The Japanese commit one barbaric act after another against the town people. They cart some of the young men away for execution as "rebels.' Others are forced into labor for the Japanese military officers ruling the province. Women are taken from their husbands and made mistresses of the officers. Some men are forced to put on uniforms and work as liaisons for the military. Yu Rui is forced to use his painting skills to paint Japan-China "friendship" slogans on village walls. One young man, Lei Hsiao Ku (Lui Ming), who speaks Japanese, is given a high position but is revealed, later on, to be a secret recruiter for a resistance army being formed in the nearby mountains. When villagers get into trouble with the military, Lei spirits them out of town to the mountain hideout. This eventually happens to the two painters, Yu Rui and Lao San, after He Hua has gotten into trouble with the Japanese commander (Feng Yi) and captured. Eventually, the resistance army, led by Captain Ting (King Hu), gains enough members and firepower to launch an attack to try to take back the town from the Japanese, leading to an exciting and explosive finale filled with shootouts in the streets and a potentially bleak ending with a deus ex machina twist.
I've seen Peter Chen Ho in several Shaw Bros. musical comedies, but I've never seen him in a dramatic role like this complete with lots of action requiring him to run along rooftops and shoot automatic weapons. He's quite good. The cast is filled with Shaw Bros. regulars including such familiar faces as Tien Feng, Hao Li Jen (in one of the biggest roles he ever had at Shaw Bros.), Fan Mei-Sheng, Ku Feng, Ching Miao, Han Ying Chieh, Wu Ma, Chang Pei-Shan, Paul Chang, Feng Yi, Lee Ying, and future director Lau Kar Leung. The lead characters aren't given much in the way of characterization. They're essentially just players in a grand, historical saga that lasts eight or nine years. Betty Loh Ti plays a sweet and demure maiden who is basically buffeted about by the whims of other characters. Until the villagers rally and form the rebel army, they're not really in charge of their own fates.

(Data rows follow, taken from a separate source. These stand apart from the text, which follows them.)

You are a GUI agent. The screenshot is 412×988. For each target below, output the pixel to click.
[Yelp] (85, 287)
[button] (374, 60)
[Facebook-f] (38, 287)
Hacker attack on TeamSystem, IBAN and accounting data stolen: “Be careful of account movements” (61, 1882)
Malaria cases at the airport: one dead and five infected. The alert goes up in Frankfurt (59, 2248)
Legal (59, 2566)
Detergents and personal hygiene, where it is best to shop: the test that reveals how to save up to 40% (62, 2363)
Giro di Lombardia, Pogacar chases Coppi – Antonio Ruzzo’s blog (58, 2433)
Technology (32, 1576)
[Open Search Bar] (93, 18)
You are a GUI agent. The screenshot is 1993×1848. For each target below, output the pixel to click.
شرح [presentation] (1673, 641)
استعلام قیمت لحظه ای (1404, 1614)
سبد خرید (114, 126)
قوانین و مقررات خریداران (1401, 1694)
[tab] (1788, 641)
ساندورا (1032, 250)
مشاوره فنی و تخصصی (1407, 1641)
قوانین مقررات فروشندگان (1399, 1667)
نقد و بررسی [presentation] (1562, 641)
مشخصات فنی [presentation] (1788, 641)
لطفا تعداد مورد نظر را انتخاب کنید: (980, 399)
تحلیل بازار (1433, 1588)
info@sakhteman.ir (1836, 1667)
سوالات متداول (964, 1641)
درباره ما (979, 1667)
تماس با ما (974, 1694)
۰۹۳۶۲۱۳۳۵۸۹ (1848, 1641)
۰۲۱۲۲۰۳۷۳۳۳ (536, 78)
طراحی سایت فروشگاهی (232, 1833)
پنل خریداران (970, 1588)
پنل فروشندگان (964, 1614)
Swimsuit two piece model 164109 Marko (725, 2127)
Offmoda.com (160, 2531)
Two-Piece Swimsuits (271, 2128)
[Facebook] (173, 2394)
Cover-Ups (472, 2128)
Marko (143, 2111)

I've seen numerous Shaw Bros. films that deal with the Japanese occupation or Chinese-Japanese tensions in older historical periods, but I've never seen one from the 1960s that presents as vivid a portrait of Japanese brutality and oppression in China as seen here. Granted, there is no graphic depiction of atrocities, just suggestions, but it's a lot more than I expected from Shaw Bros. at a time just before the studio began adapting Japanese properties and importing Japanese directors and personnel. Also, I was struck by the fact that the Japanese characters, despite being played entirely by Shaw Bros. actors, all speak Japanese. In most Hong Kong films I've seen featuring Japanese characters, it was rare for the Japanese to speak anything but Mandarin or Cantonese.